#### Records supplied
● ● ● ● ●

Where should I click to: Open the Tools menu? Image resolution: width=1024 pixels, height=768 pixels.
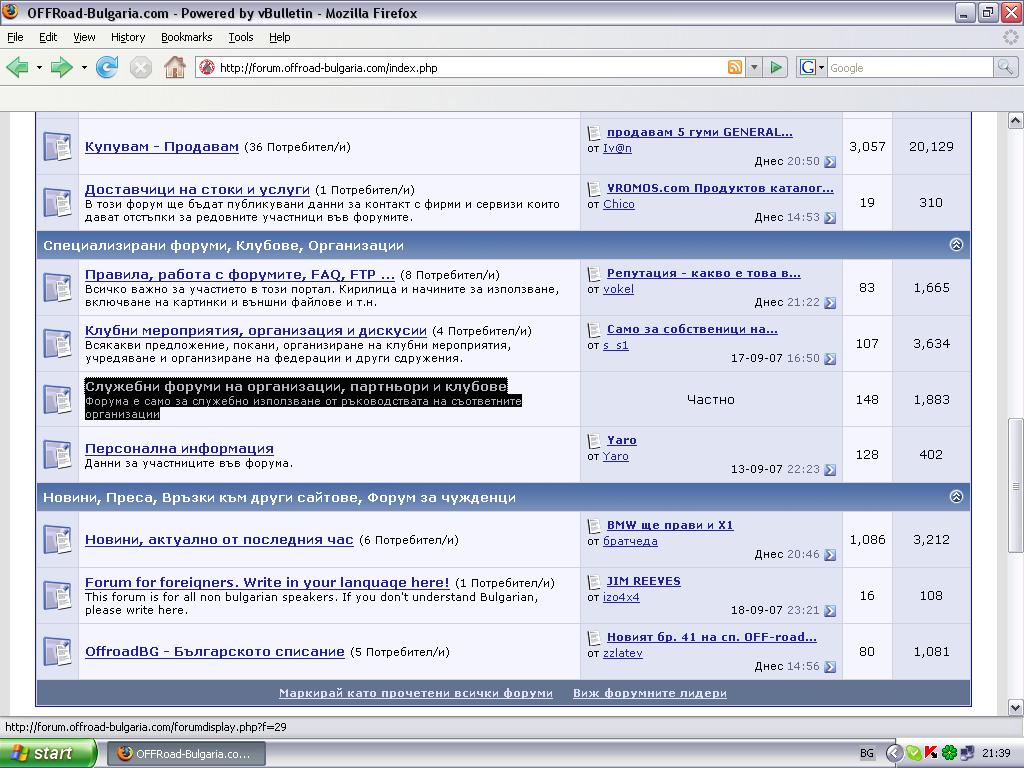coord(240,37)
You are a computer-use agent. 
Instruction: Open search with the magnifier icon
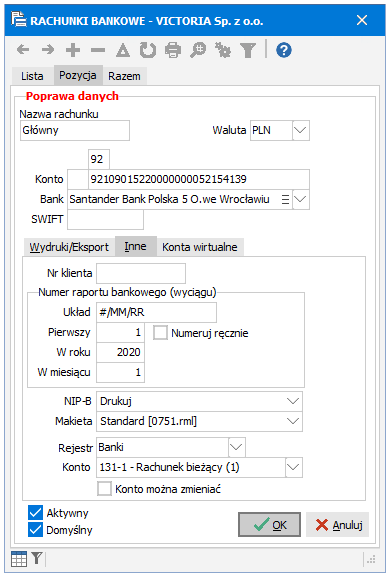198,50
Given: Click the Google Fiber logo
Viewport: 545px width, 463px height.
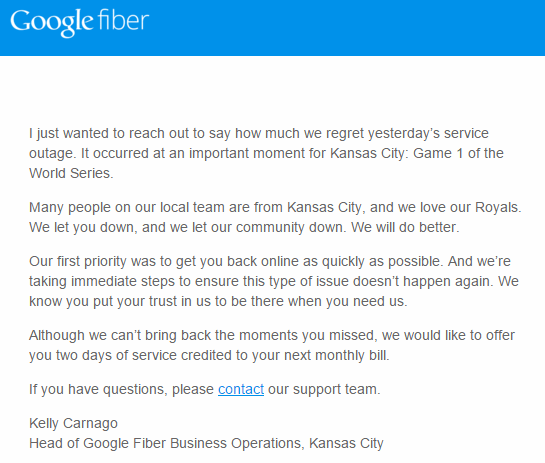Looking at the screenshot, I should 80,23.
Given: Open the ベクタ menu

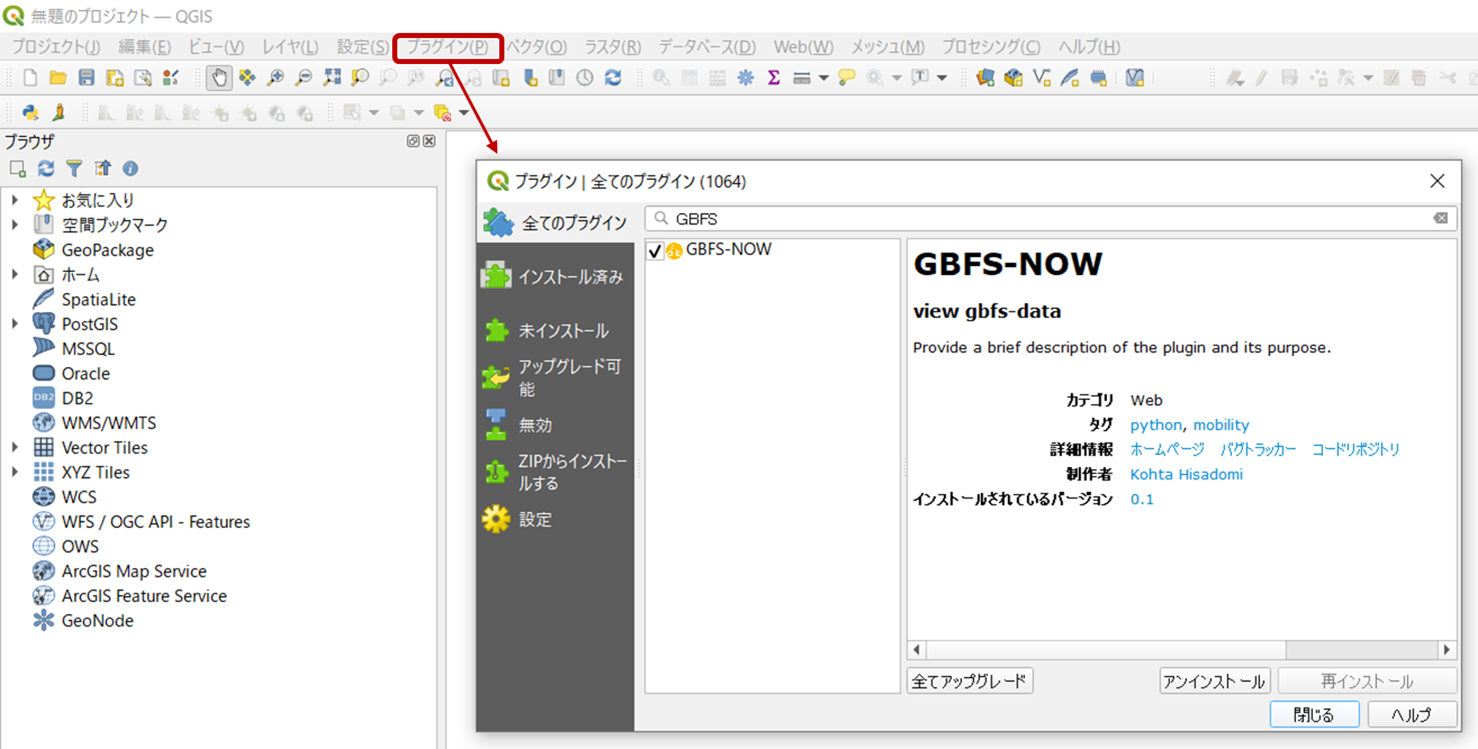Looking at the screenshot, I should [538, 46].
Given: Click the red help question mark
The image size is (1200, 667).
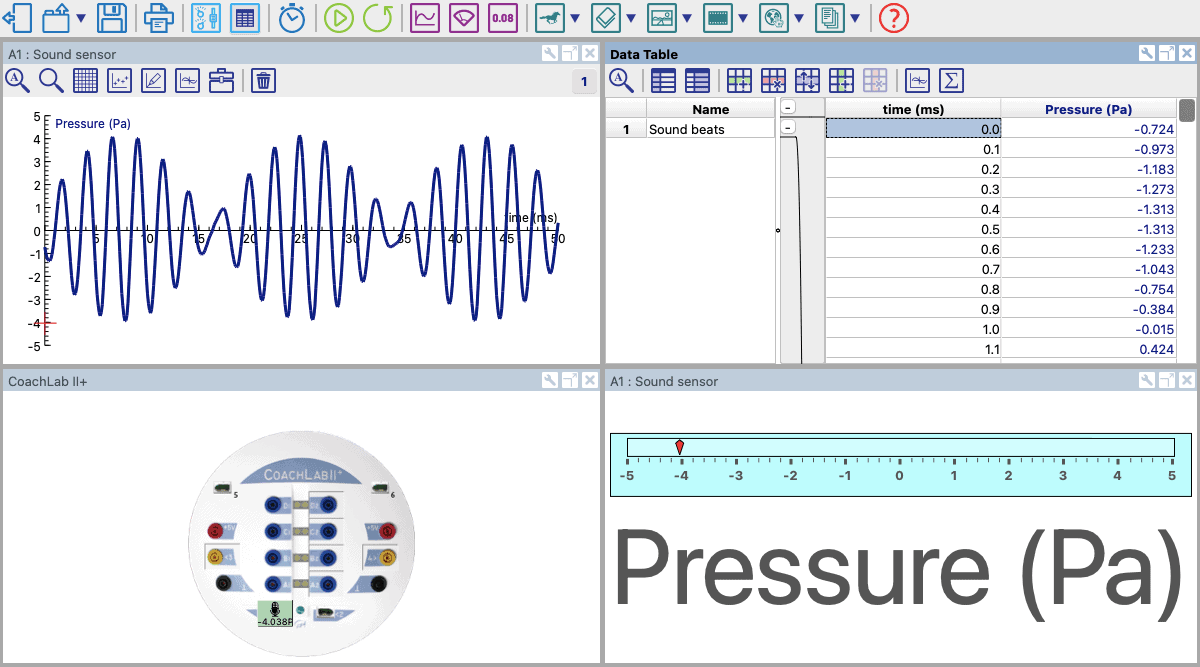Looking at the screenshot, I should pos(893,18).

● ● ● ● ●

#### Activity
Please give the data again in full, exactly as written, but without any images.

#### Exercise response
Where should I click to: Open the Tools menu? Image resolution: width=1024 pixels, height=768 pixels.
coord(240,37)
You are a computer-use agent. 
Instruction: Open search with the magnifier icon
198,50
Given: Click the Google Fiber logo
Viewport: 545px width, 463px height.
Looking at the screenshot, I should 80,23.
Given: Open the ベクタ menu

Looking at the screenshot, I should [538, 46].
Given: Click the red help question mark
The image size is (1200, 667).
Looking at the screenshot, I should pos(893,18).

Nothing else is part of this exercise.